[Dataset entries]

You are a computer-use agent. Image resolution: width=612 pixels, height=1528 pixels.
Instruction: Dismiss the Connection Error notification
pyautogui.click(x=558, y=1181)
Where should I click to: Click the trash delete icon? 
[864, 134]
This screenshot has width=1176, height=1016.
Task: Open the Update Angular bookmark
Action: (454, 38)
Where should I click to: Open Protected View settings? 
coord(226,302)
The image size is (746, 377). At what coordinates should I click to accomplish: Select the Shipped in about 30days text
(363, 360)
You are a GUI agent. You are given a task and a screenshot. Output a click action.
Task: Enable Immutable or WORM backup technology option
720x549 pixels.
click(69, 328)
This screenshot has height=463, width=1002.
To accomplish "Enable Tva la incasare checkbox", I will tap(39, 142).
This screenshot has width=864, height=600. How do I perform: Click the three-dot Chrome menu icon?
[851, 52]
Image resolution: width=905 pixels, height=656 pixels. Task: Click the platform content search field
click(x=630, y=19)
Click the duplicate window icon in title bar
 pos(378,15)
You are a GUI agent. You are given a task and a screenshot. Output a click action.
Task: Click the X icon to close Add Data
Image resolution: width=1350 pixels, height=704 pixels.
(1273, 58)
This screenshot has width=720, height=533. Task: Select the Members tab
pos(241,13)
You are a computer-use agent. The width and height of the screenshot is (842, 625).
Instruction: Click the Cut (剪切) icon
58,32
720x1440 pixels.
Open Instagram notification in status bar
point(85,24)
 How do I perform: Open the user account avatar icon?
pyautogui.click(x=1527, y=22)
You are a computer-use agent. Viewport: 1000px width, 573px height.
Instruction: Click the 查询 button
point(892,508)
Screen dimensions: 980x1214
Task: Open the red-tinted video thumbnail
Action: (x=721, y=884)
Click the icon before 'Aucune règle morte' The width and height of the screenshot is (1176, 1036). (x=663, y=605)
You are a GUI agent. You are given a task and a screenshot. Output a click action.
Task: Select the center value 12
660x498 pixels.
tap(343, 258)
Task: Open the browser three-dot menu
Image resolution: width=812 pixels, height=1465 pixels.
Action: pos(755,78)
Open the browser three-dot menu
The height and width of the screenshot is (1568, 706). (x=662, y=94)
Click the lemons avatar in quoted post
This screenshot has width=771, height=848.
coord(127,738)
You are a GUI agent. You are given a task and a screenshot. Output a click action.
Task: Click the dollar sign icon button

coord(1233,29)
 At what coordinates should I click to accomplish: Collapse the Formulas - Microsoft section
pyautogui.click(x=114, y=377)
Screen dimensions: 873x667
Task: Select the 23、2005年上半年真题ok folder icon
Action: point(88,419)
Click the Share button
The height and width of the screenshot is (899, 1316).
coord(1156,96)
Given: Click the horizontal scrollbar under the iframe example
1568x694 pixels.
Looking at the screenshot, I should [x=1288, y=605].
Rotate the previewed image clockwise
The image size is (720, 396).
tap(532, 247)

EXERCISE DIRECTIONS: An exact copy is needed of the closing lines of the entries above, counting from the one that contains "Rotate the previewed image clockwise" and including it and the last.

ANSWER SECTION:
Rotate the previewed image clockwise
The image size is (720, 396).
tap(532, 247)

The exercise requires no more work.